Assigned task
Continue the journal entry "What Good is Revisiting," starting right after its last sentence.

Selected text
What Good is Revisiting
I woke up feeling heavy, cold and anxious this morning. I got out of bed early thinking I'd take a hot shower, sit zazen a little, and then I'd be up to going to work. Instead I felt worse in the shower, no amount of heat seeming to help the cold grief I felt. After drying off, feeling small, I crawled back into bed, crying.
I'd gone through yesterday feeling tight with the tension of the news I'd received in the morning. A close friend's marriage, which has taken her into isolation in Kentucky, has turned abusive. My mother's received tentative diagnosis of retinal carcinoma and a suspicious shadow on her right lung. She'll be seeing a Kaiser oncologist for the right lung and arrangements are being made for her to be seen at the eye institute at OHSU. I just felt a kind of shock at it all. On top of getting ready to sign the divorce papers it is a lot to take in.
Visiting with my therapist yesterday we talked about my ability to compromise myself out of something I really need. How I'd felt really shut down when AM wasn't able to share my practice with me. How I have a weakness for being talked out of my needs, for being convinced that something else is just fine. She pointed out that I was going to compromise my sexuality, not experience a fulfilling relationship with a woman because I was able to not look at my needs.

Information shown
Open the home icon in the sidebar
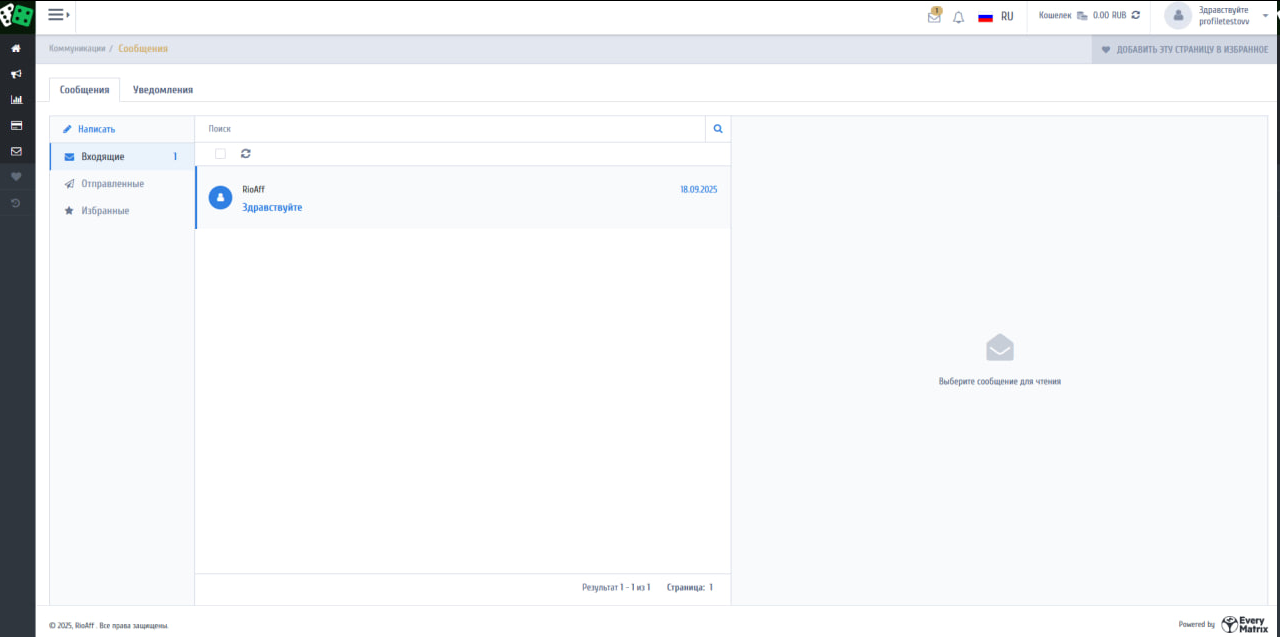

Expected output
In part it is conditioning for often being told that something else was good enough and I was being selfish for not seeing it. I grew very adept at knowing the good in situations, trying to focus on that because the times I didn't my Mother could be very angry with me, even striking me across the face once.
I can feel that part of my brain, immediately upon noting how she once hit me. Instantly going to re-frame, make that sound better. I note how it only happened once, minimizing the damage. It is the part of my mind that will insist that I was never injured by any of my family members, never had to seek medical help for anything. Like somehow the the lack of greater trauma made it all OK.
I asked CK to come to my physical/craniosacral therapy appointment with IW, trying to listen to the voice that needs. It was good to have her there and IW taught her a few releases for some of my recurring trigger points in my back and left hip. I decided not to write at all last night nor did I end up sitting.
This morning, crying in bed I decided to take the day off. Well, CK helped me to decide, helped me listen to the ways in which I just needed to cry, to rest, rather than listen to my inner critic who kept telling me to get up, get dressed, and go to work, be a grown up. Even suggesting that I was selfish and stupid for being so upset, that I was going to waste a potentially happy vacation day in the future I could spend with CK. An endless stream of reasons as to why I shouldn't just tell work I was taking a day off.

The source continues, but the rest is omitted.